Exercise input >>

Start of Block

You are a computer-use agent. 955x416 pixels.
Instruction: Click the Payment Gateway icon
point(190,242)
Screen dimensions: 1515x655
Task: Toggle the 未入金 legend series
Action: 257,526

End of Block
Start of Block

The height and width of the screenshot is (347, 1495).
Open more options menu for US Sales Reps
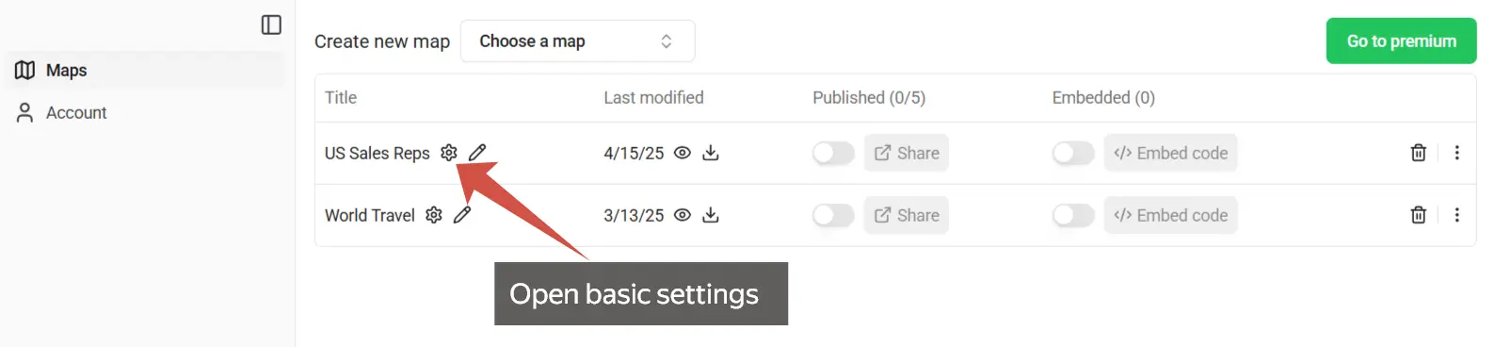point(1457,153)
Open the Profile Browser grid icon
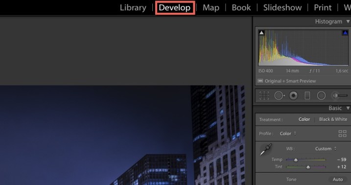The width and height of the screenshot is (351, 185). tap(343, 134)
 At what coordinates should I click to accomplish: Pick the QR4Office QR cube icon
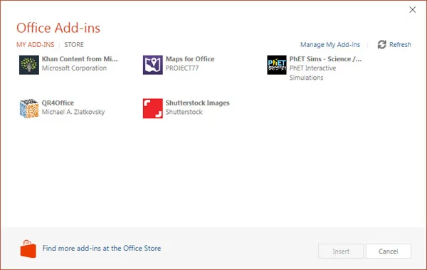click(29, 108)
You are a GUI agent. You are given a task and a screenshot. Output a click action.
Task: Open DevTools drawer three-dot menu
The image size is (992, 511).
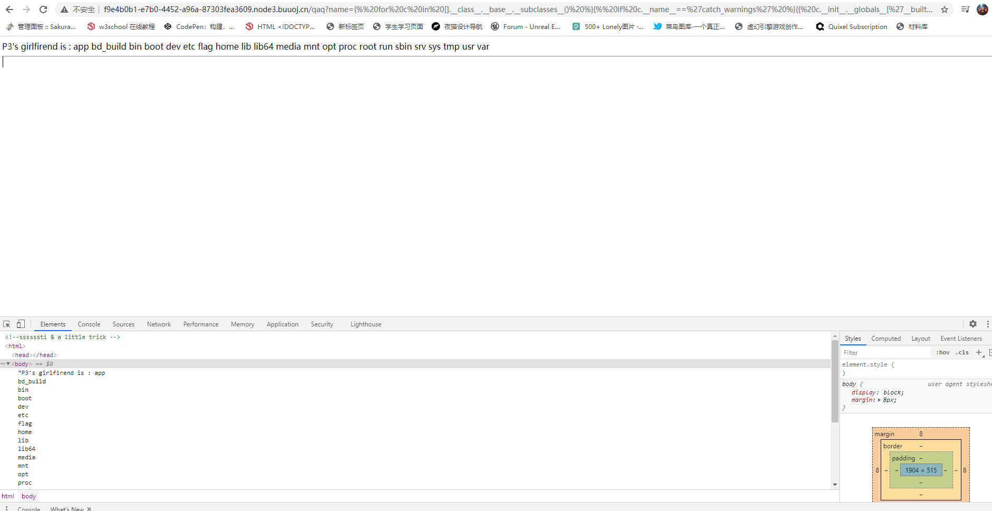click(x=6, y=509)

End of Block
Start of Block

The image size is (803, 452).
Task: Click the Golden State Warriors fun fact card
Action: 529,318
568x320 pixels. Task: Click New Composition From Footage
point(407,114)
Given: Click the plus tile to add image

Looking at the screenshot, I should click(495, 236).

End of Block

Required action >> How many of the lines above include the word "agent"? Give that number without comment.

Task response >> 2